Torawimpel: Ein Paar unter der Chuppa (Symbolfoto) Foto: Constantin von Hoensbroech

Das älteste Exponat ist gleichzeitig eines der prächtigsten. Der rund vier Meter lange jüdische Tora-Wimpel stammt aus dem Jahr 1690 und ist reich mit Stickereien in kräftigen, leuchtenden Farben verziert. In Rot, Gelb, Grün, Hellblau, Braun und Weiß wurden Blumen, Ornamente sowie in der Mitte die hebräischen Buchstaben aufgebracht. »Natan, Sohn des Raw Rabbi Awraham - er möge viele gute Tage erleben - geboren unter gutem Stern«, liest Andrea Rechenberg, Leiterin des Städtischen Museums Göttingen, die Übersetzung vor: »Er werde groß zur Tora und zur Chuppa und zu guten Taten. Amen Sela.«

sammlung 18 solcher bestickten und bunt bemalten Tora-Wimpel sind von Sonntag (18. Juli) an in dem Museum zu bewundern. Sie stammen aus der insgesamt 28 Wimpel umfassenden Sammlung des Hauses. Die meisten werden erstmals öffentlich ausgestellt - Ende des 19. Jahrhunderts konnte lediglich eine kleine Auswahl besichtigt werden. Die Schau mit dem Titel »Gestickte Pracht und gemalte Welt« wird bis zum 17. Oktober gezeigt. Es handele sich um Jahrhunderte alte Textilien, die nicht für längere Zeit dem Licht ausgesetzt sein dürften, begründet Rechenberg den vergleichsweise kurzen Zeitraum der Schau. »Auch deshalb ist diese Ausstellung etwas Besonderes. Die Wimpel werden so schnell nicht wieder zu sehen sein.«

Tora-Wimpel sind Stoffbänder aus der Tradition des aschkenasischen Judentums, also der mittel-, nord- und osteuropäischen Juden. Seit dem späten Mittelalter war es üblich, zu Ehren eines neu geborenen Jungen einen Wimpel zu stiften. Die teilweise bis zu vier Meter langen Leinenstreifen wurden aus den Beschneidungswindeln eines jüdischen Jungen gefertigt und mit dem Namen des Neugeborenen und seines Vaters, mit Segenssprüchen und Verzierungen versehen.

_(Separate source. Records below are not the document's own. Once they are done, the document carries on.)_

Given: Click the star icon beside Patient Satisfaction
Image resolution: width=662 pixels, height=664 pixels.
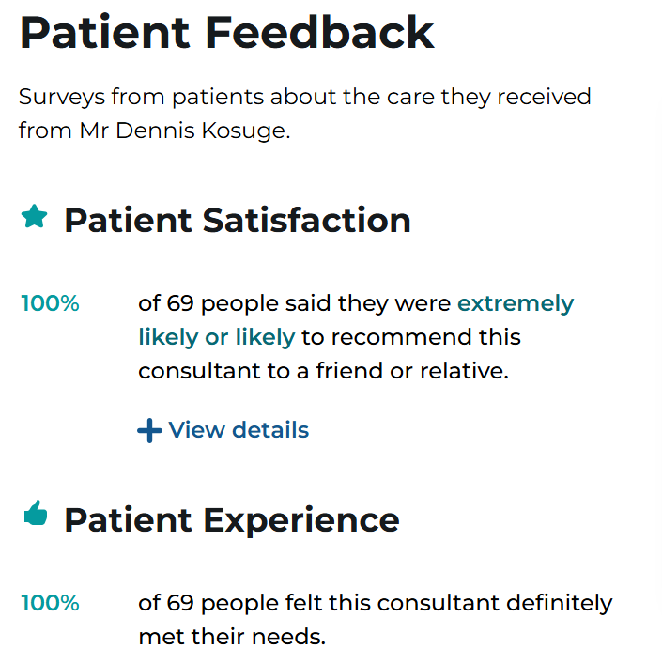Looking at the screenshot, I should point(35,216).
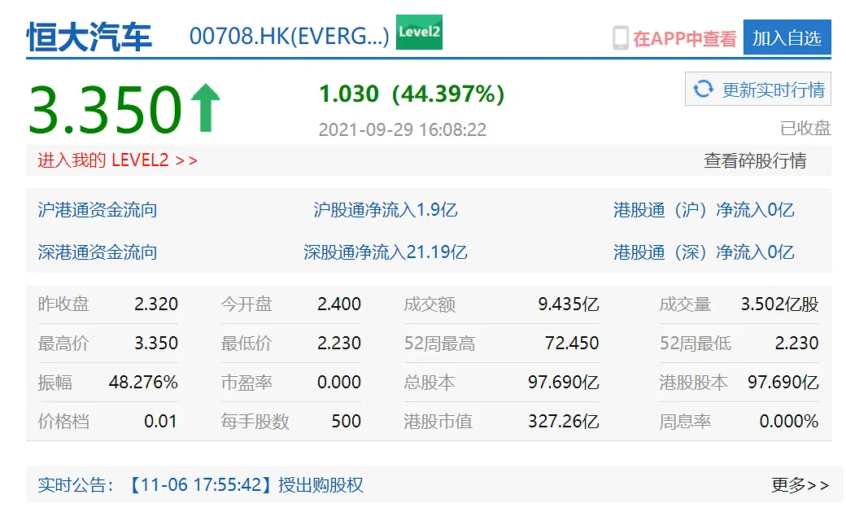The width and height of the screenshot is (846, 521).
Task: Click the green up-arrow price indicator
Action: coord(204,109)
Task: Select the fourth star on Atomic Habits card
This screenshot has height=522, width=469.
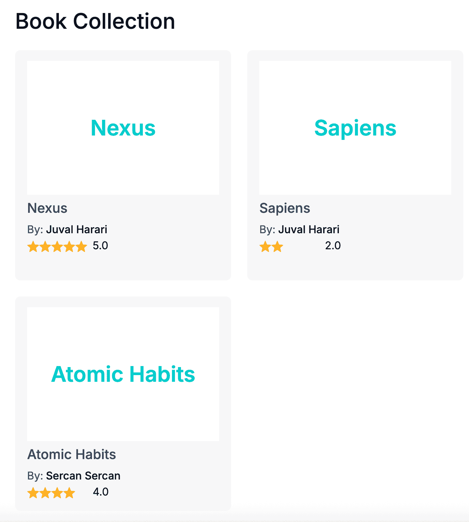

Tora-Rollen Beim ersten Synagogen-Besuch des Jungen umwickelte die Gemeinde die Tora-Rollen - handgeschriebene Rollen mit dem hebräischen Text der fünf Bücher Mose - mit dem Wimpel und verwahrten diesen. Im Laufe der Zeit habe eine Gemeinde so oft Hunderte Tora-Wimpel angesammelt, berichtet Rechenberg. Sie seien üblicherweise in einer Truhe oder einem Schrank im Synagogen-Gebäude aufbewahrt und zu allen wichtigen religiösen Festen im Leben des Jungen hervorgeholt worden.

Tora-Wimpel sind Stoffbänder aus der Tradition des aschkenasischen Judentums.

Während der Ausstellung liegen die Wimpel auf langen Tischen und unter Glas. Teils von mehreren Menschen gestaltet, spiegeln sie die damaligen Lebensumstände und Vorlieben der jüdischen Gemeinschaft wieder. Vielfach sind Vasen und Geschirr sind zu sehen, häufig auch Blumen und Tiere. Ein Exponat aus der Barockzeit zeigt unter anderem hin und her fliegende Putten und ein Ehepaar in der damals üblichen Kleidung.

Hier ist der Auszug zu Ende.